Do these really need replacing after only 40,000 miles?? I have not had one issue so far with this engine and I'm at 37,000.


----------



## NaKoRuRu (Jun 5, 2005)

Hey guys I can get OEM Denso plugs for pretty cheap. Send me a PM. BTW NGK and Denso are OEM on the 2.5 depending on where the 2.5 was assembled.


----------



## zakattak (Apr 28, 2007)

*Re: Spark Plug Help (tnvdubclub)*

mine were burnt before 40000 and they killed a coil pack on their way out. i will do mine early next time. 
and go stock unless you have different injectors.


----------



## dubmegolfington (Aug 17, 2009)

I'm curious about this too... I'm overdue to replace them @ 50k. These things must be platinum plugs, right? If so they should last A LOT longer than 40k miles. Is VW just being ultra conservative?
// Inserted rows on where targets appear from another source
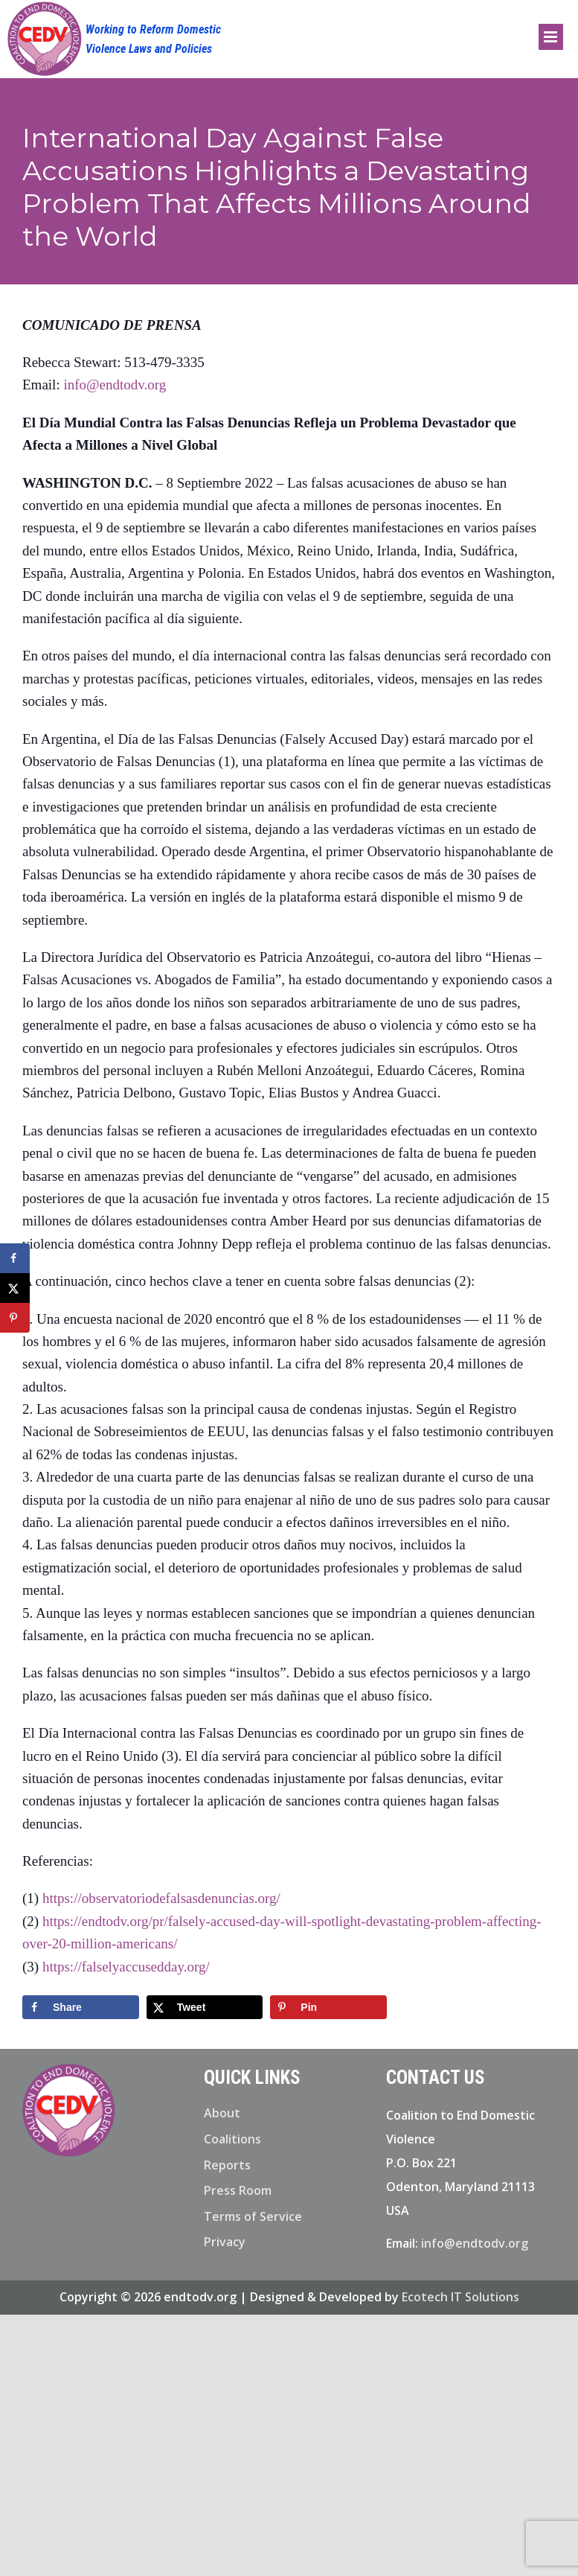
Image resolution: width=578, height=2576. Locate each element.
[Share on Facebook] (80, 2007)
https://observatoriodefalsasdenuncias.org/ (161, 1898)
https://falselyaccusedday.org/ (126, 1966)
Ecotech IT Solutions (460, 2297)
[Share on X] (205, 2007)
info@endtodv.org (114, 384)
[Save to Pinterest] (328, 2007)
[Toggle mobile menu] (551, 37)
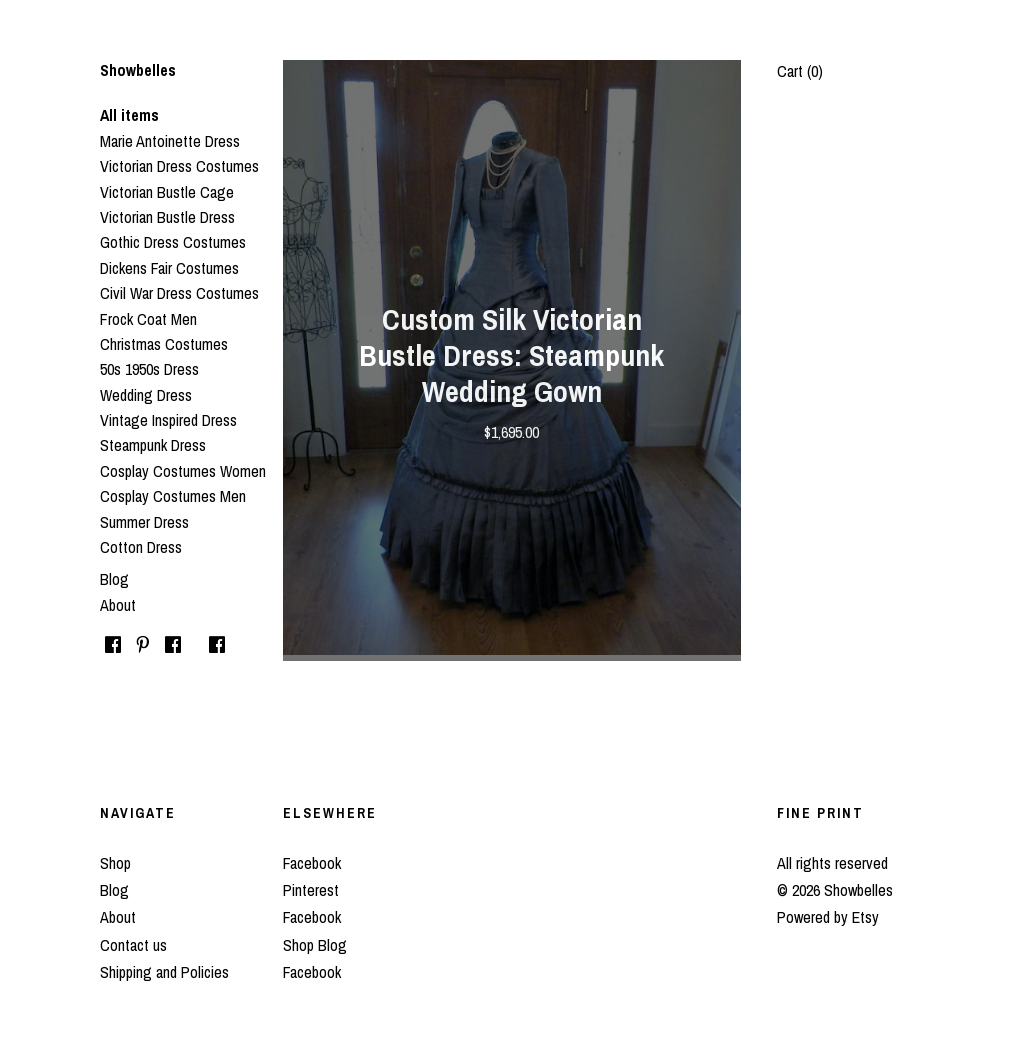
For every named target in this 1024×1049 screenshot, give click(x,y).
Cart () (800, 71)
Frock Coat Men (148, 319)
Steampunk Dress (153, 445)
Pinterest (311, 890)
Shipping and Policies (164, 972)
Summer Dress (144, 522)
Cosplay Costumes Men (173, 496)
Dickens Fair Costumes (169, 268)
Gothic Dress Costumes (173, 242)
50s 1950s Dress (149, 369)
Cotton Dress (141, 547)
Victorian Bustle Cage (167, 192)
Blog (114, 579)
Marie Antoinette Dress (170, 141)
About (118, 605)
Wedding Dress (146, 395)
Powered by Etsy (828, 917)
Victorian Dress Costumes (179, 166)
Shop (115, 863)
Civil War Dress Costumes (179, 293)
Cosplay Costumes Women (183, 471)
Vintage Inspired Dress (168, 420)
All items (129, 115)
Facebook (312, 863)
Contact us (133, 945)
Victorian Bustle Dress (167, 217)
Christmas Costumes (164, 344)
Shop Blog (315, 945)
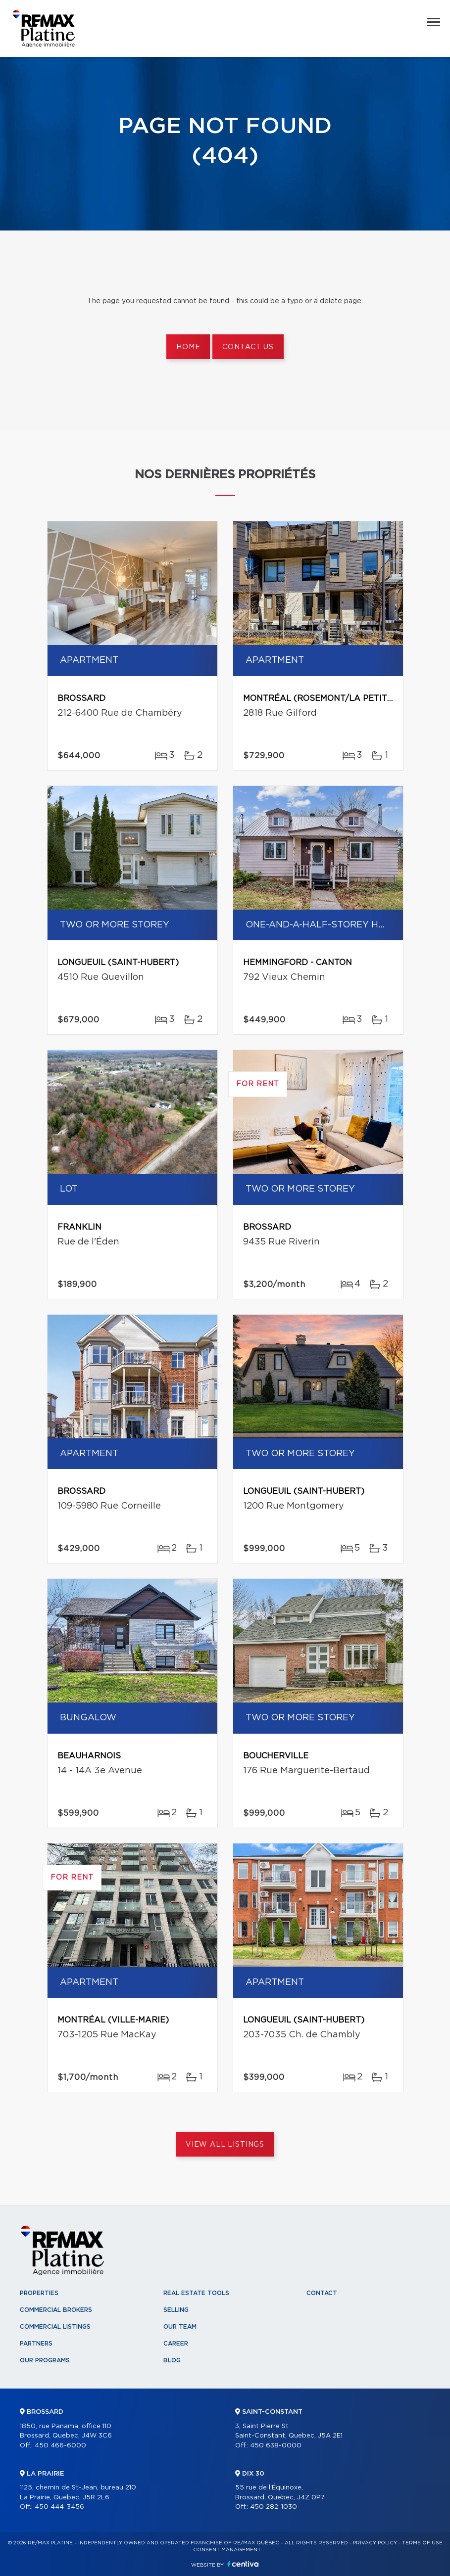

Hell, copper plugs can last 40k miles.


----------



## spitpilot (Feb 14, 2000)

*Re: (dubmegolfington)*

Guy on the MKV Forum says "employee pricing on OEM parts" check him out for a price on OEM plugs... http://****************.com/smile/emthup.gif


----------



## ECS Tuning (Oct 2, 2006)

We have a few options available that can be found here for your application:
http://www.ecstuning.com/Volks...reply


----------



## avargas681 (Dec 15, 2009)

*Re: ([email protected])*

What about the autolite double platinum? and just a side note, i opened a fram oil cartridge filter from autozone, and its stamped "made in germany". now i hope that we arent paying more for an oem filter when fram is having the same quality filter put in a fram box.


----------



## sagerabbit (Aug 14, 2007)

*FV-QR*

http://forums.vwvortex.com/zerothread?id=4611815
I got mine from this fellow vortex'er and the transaction was smooth.


----------